**DOCUMENT:**

Communities do not scale they divide
The very first part of the Web2Open in San Francisco I was able to sit in on, for only a few minutes, was answering the question: “Do communities scale?”. Of course, there were many opinions as to whether or not they do, whose doing it best, and how to improve in the future. But in my observations thus far they scale to a certain point and then divide - and I feel this is a good thing.
One of the good examples of scaling communities mentioned was Flickr. Obviously they’ve become the community poster-child and rightly so. They’ve put a lot of thought and hard work into making their communities thrive, grow, and in some ways scale very nicely. However, there is still a limit that any community will hit and then it is forced to divide regardless of the feature-set that the service offers.
Online communities reflect their real-world counterparts so lets use New York City as an example of community division. Everyone that lives in New York City is part of a community. They all feel it. They all take pride in it. And in some way or another they all take part in it. However, none of them are familiar with everyone inside of their community. Most of them will never meet face to face. But each one of them has their own much smaller communities that they belong to. Maybe they work at a company, or visit the same coffee shop everyday, or play basketball with their same five friends in the park on Saturdays. Regardless, they’ve divided themselves from the much larger community and created or taken part in a much smaller community inside of the one that surrounds them.

**SHORT EXERCISE:**
Continue the essay on online communities dividing rather than scaling, starting right after its last sentence.

**SUPPLIED DATA:**
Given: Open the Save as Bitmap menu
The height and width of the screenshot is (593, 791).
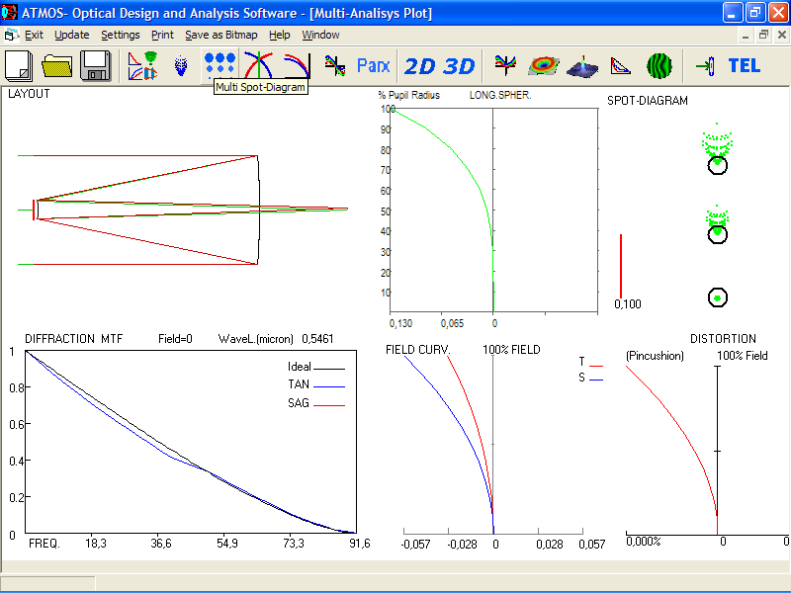Looking at the screenshot, I should pos(222,35).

**RESULT:**
Flickr has given some really great features to its group administrators allowing them to setup their own communities under the much larger Flickr community. That’s the first divide. Flickr has worked really hard to make those communities work well whether there are only two members of that group or ten thousand. But, is there a limit? I feel there is and it might be different for every community.
Once a group gets too large, other groups begin to emerge that may do things very much in the same way as the much larger group - yet they divide in order to find elbow room. To help themselves separate the signal from the noise or even just to pull their friends along. I’ve done this myself. I belong to both the 365days group and the MeToday group. However I’m far more active as a MeToday group member than I am a 365day group member because the MeToday group seems like its my friends getting together and posting their 365day shots. I’m a member of the enormous Macintosh group but I also belong to the Macbook and Apple symbol groups.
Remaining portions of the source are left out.